### VORLIEGENDER TEXT
....................

Spruch:
Dem Revisionsrekurs wird nicht Folge gegeben.
Text
Begründung
Die Antragstellerin ist seit 1. 11. 1987 Mieterin (Nutzerin) der Wohnung top 1 auf Stiege 2 des Hauses M*****, das im Eigentum der Antragsgegnerin steht. Bei letzterer handelt es sich um eine ehemalige gemeinnützige Bauvereinigung.
Die anteiligen Herstellungskosten für die erwähnte Wohnung haben S 2.199.657,21 (Euro 159.848,78) betragen.
Am 11. 4. 2001 erhielt die Antragstellerin ein Schreiben der Antragsgegnerin, in dem unter dem Titel "Wohnungskauf" wird folgendes ausgeführt:
"Wenn die rechtlichen und wirtschaftlichen Voraussetzungen für den Verkauf Ihrer Wohnung vorliegen und die 'Spielregeln' für den Kauf rechtlich einwandfrei fixiert sind, werden Sie von uns einen 'Antrag auf Übertragung der Wohnung ins Wohnungseigentum' erhalten. Ob sie diese Chance nützen, liegt ganz bei Ihnen. Es wird Ihnen ausreichend Zeit bleiben, um eine für Sie passende Entscheidung zu treffen."
Im Juli 2001 erhielt die Antragsstellerin ein weiteres Schreiben der Antragsgegnerin in welchem unter anderem ausgeführt wird:
"Wir möchten Ihnen in diesem Sinn die von Ihnen gemietete Wohnung zum Kauf anbieten. Der Kaufpreis wurde gemäß § 15 Abs 3a und 4 WGG ermittelt und stellt einen Fixpreis dar, welcher S 2,285.655,80 beträgt.

....................

### AUFGABENSTELLUNG
Schreiben Sie den vorliegenden Text vollständig und buchstabengetreu ab. Die Auflistung stammt aus einer anderen Quelle als der vorliegende Text.

### AUFLISTUNG

....................

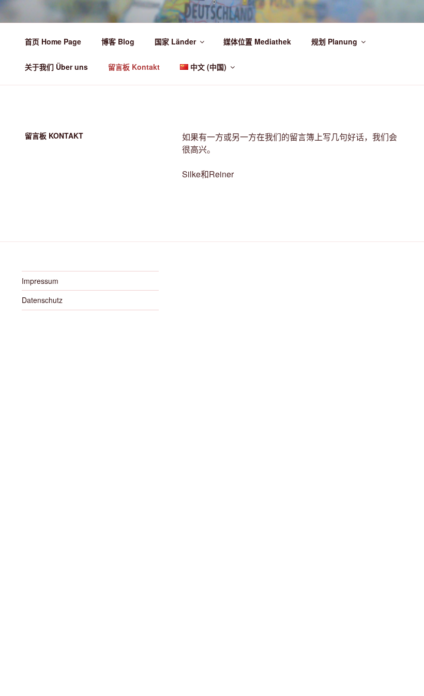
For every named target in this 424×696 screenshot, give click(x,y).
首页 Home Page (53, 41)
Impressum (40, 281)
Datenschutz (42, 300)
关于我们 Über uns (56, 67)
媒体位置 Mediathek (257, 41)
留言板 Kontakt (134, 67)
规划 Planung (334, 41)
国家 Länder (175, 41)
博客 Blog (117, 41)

....................

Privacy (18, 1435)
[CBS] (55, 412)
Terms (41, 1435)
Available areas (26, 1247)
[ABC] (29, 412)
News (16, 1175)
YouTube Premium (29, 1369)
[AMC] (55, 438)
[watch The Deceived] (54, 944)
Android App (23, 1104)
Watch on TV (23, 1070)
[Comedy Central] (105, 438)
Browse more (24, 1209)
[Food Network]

....................

### ENDGÜLTIGE ANTWORT
Spruch:
Dem Revisionsrekurs wird nicht Folge gegeben.
Text
Begründung
Die Antragstellerin ist seit 1. 11. 1987 Mieterin (Nutzerin) der Wohnung top 1 auf Stiege 2 des Hauses M*****, das im Eigentum der Antragsgegnerin steht. Bei letzterer handelt es sich um eine ehemalige gemeinnützige Bauvereinigung.
Die anteiligen Herstellungskosten für die erwähnte Wohnung haben S 2.199.657,21 (Euro 159.848,78) betragen.
Am 11. 4. 2001 erhielt die Antragstellerin ein Schreiben der Antragsgegnerin, in dem unter dem Titel "Wohnungskauf" wird folgendes ausgeführt:
"Wenn die rechtlichen und wirtschaftlichen Voraussetzungen für den Verkauf Ihrer Wohnung vorliegen und die 'Spielregeln' für den Kauf rechtlich einwandfrei fixiert sind, werden Sie von uns einen 'Antrag auf Übertragung der Wohnung ins Wohnungseigentum' erhalten. Ob sie diese Chance nützen, liegt ganz bei Ihnen. Es wird Ihnen ausreichend Zeit bleiben, um eine für Sie passende Entscheidung zu treffen."
Im Juli 2001 erhielt die Antragsstellerin ein weiteres Schreiben der Antragsgegnerin in welchem unter anderem ausgeführt wird:
"Wir möchten Ihnen in diesem Sinn die von Ihnen gemietete Wohnung zum Kauf anbieten. Der Kaufpreis wurde gemäß § 15 Abs 3a und 4 WGG ermittelt und stellt einen Fixpreis dar, welcher S 2,285.655,80 beträgt.